O país que não lê é para quem?


Viver não tem sido fácil. Volta e meia, alguma proposta cretina tem seu debate reacendido graças a algum parlamentar ou órgão que deseja implementar tal ação. Nesta semana, a Receita Federal indicou que pode acabar com a isenção de impostos sobre livros. A justificativa seria de que estes itens são consumidos, em sua maior parte, pela parte mais rica da população. Com isso, a venda de livros passaria a ser tributada em 12%. Além disso, o governo cita que famílias com renda de até dois salários mínimos não consomem publicações que não sejam didáticas, enquanto a maioria das vendas é registrada na parcela que recebe mais do que 10 salários mínimos.

Obviamente, a situação gerou muitas críticas contra a Receita Federal, que distorceu totalmente os dados, encabeçada pelo ministro da Economia, Paulo Guedes, o mesmo cujas entrevistas costumam ter como cenário uma estante de livros completamente vazia.

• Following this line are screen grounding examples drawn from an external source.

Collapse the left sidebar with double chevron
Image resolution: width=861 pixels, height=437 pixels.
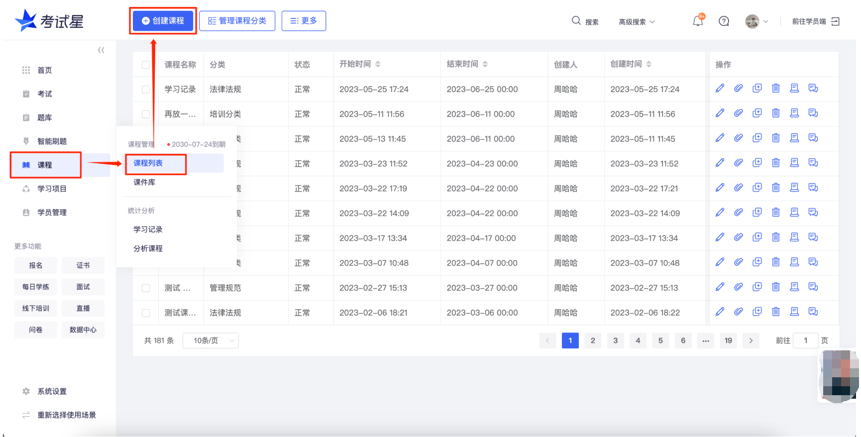pyautogui.click(x=101, y=50)
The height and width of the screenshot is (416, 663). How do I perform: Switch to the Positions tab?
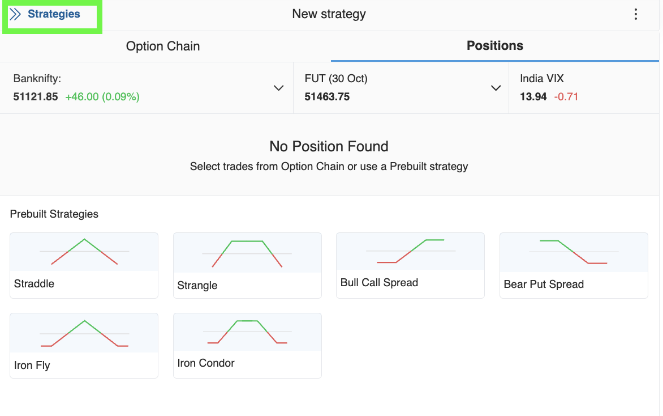click(x=495, y=46)
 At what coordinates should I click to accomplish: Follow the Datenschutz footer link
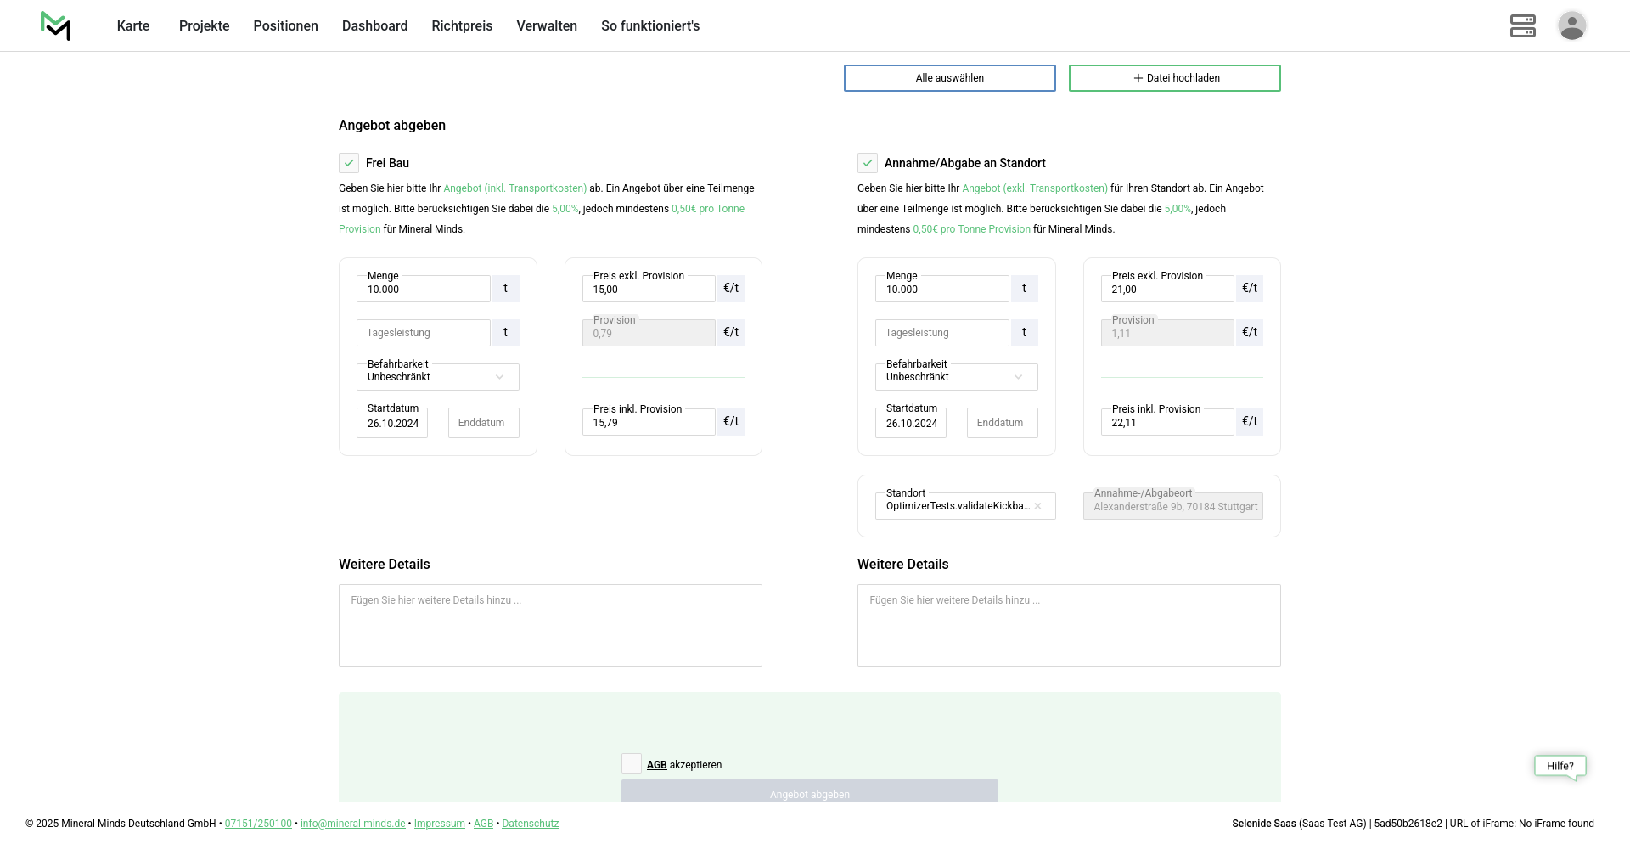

E é claro que a proposta não faz sentido na prática. Se o livro já é caro e de difícil acesso às populações de classes mais baixas, não será cobrando imposto que se aumentará as chances de pessoas pobres lerem.

A leitura aprimora o vocabulário e dinamiza o raciocínio e a interpretação. O contato com os livros ajuda ainda a formular e organizar uma linha de pensamento. Portanto, a quem interessa um país de ignorantes?

A justificativa é tão simplista que fica na cara que o objetivo é só fazer a manutenção das classes dominantes e dominadas. Ora, se não fosse isso, estaríamos então taxando outros artigos de luxo (que, diga-se de passagem, não são taxados), como helicópteros, iates e jatinhos, que não pagam IPVA, ou, quem sabe, como fez nossa vizinha Argentina, taxar as grandes fortunas. Não existe um debate justo sobre taxação de livros sem antes taxar esses elementos. 

Por fim, é importante lembrarmos de Carolina Maria de Jesus. A ex-catadora de papel e materiais recicláveis, que conheceu de perto a fome e a miséria e trouxe nas páginas de Quarto de despejo sua paixão pelos livros. Conforme registrado no livro, no dia 23 de julho de 1955, Carolina escreveu: “Todos têm um ideal. O meu é gostar de ler”.

O hábito da leitura também proporcionava à Carolina Maria de Jesus uma capacidade única de interpretar a realidade social e política do país. E é nisso que percebemos a importância da democratização dos livros em um país como o nosso.